Isothecium stoloniferum Brid., Bryol. Univ. 2: 371. 1827. -- Pseudisothecium stoloniferum (Brid.) Grout, Moss Fl. N. Amer. 3: 12. 1928
Hypnum spiculiferum Mitt., J. Linn. Soc. Bot. 8: 34. 1864. -- Isothecium spiculiferum (Mitt.) Mac. & Kindb., Cat. Canad. Pl. 6: 204. 1892. --
Plants in cushions, mats or pendent streamers, olive-green to whitish-green, often with a russet cast. Stems to 10 cm long, ascending to erect; or pendent to 50 cm long. Pinnately branched and julaceous with branches of pendent plants microphyllous and attenuate, sometimes with the entire plant composed of such branchlets. Leaves to 3.5 mm, 4–7:1, symmetric, sagittate- to ovate-lanceolate, acuminate, often with the apex twisted, loosely imbricate when dry and little changed when moist. Margins plane but sometimes ascending in the acumen, not decurrent, entire to serrulate below the middle, coarsely serrate above. Median cells mostly smooth but usually with some dorsal prorations in distal portion of leaf, 5–12 µm wide, 6–10:1, moderately thick-walled with lumen/wall ratio to 2:1, usually pitted. Alar cells quadrate and very thick-walled (lumen/wall ratio 0.5–1:1), with intensely green contents, abruptly differentiated from adjacent laminal cells, often in an excavate pocket. Apical cells rhomboidal, nearly isodiametric. Costa extending about 3/4, usually ending in an abaxial spine.

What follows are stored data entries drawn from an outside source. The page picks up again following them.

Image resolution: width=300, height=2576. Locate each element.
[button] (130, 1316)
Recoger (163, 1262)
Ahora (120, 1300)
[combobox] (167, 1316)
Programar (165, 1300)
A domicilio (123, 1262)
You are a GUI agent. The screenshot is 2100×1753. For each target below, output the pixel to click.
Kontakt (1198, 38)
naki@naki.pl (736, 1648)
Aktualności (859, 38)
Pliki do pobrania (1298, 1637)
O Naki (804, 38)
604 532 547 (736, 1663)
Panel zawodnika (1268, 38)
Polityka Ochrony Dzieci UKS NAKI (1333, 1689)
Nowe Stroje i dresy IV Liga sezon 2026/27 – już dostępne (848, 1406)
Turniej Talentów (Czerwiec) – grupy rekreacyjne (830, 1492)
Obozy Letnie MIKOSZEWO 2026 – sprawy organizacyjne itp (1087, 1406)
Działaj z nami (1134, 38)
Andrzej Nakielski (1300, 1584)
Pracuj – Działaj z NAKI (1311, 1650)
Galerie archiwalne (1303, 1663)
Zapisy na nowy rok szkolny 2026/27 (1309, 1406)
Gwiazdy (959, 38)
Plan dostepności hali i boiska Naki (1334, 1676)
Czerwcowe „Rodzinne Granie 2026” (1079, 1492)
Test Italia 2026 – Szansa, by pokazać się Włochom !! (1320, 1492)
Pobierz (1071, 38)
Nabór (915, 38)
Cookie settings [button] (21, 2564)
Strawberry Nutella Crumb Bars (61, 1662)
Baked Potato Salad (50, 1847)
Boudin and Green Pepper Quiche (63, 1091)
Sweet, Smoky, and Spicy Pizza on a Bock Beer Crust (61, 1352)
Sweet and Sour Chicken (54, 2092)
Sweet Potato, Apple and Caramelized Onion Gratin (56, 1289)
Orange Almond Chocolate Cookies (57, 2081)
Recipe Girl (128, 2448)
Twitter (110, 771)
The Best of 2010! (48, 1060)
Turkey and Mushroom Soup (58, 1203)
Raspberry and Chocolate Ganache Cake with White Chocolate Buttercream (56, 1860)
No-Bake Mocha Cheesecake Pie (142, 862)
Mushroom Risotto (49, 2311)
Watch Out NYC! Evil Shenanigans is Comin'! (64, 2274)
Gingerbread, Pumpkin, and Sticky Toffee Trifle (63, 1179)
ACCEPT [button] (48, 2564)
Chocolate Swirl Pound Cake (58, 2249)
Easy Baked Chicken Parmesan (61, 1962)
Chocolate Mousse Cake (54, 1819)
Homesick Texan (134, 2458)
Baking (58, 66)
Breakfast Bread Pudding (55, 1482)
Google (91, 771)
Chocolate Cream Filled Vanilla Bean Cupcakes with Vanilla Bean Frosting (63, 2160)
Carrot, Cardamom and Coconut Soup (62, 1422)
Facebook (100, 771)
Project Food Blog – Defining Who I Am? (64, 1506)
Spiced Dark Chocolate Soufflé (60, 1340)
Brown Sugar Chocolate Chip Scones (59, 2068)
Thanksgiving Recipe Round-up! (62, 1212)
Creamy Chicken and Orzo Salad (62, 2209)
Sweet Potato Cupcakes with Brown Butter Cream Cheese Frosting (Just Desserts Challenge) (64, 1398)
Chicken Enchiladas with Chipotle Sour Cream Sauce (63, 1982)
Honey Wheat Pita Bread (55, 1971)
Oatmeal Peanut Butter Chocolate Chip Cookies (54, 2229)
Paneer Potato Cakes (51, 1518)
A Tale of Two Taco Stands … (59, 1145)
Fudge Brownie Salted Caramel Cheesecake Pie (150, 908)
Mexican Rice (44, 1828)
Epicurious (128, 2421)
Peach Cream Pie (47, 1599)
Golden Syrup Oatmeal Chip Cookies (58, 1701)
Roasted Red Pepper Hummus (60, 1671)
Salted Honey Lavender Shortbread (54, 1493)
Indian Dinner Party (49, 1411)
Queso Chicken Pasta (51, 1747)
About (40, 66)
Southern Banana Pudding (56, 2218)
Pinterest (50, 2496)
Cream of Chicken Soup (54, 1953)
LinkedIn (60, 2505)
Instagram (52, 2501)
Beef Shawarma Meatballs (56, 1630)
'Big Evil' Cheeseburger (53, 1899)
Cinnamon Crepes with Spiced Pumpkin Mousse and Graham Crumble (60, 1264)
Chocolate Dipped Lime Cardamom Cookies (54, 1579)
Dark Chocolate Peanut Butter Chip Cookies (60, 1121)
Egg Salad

Pseudoparaphyllia deltoid to orbicular, strongly overarching the bud. Axillary hairs 5-celled, to 120 µm with 2 basal brown cells, not offset from leaf insertion. Rhizoids red-brown, 10–12 µm, smooth, in scattered fascicles on ventral portion of prostrate stem.
Dioicous with male plants similar to females. Perigonia on main axis or on larger lateral branches. Perichaetia on main axis, to 2.5 mm. Perichaetial bracts ecostate, abruptly acuminate from a ligulate-lanceolate base, cells long vermicular, to 25:1. Seta to 2 cm long, exserted. Capsule brown, inclined to horizontal, not distorted or sulcate when dry. Urn to 2 mm, 2–3:1. Exothecial cells in regular vertical rows, to 25 µm wide, 1–2:1, with thick (lumen/wall ratio 4–6:1), red-brown walls, stomata restricted to neck. Operculum conic to short-rostrate, about 1/4 as long as urn. Exostome horizontally striate below, papillose above, yellow-brown. Endostome segments low papillose, open on keel, about as long as exostome with basal membrane about as high as the segments. Cilia 2, not appendiculate. Spores papillose, 15–20 µm.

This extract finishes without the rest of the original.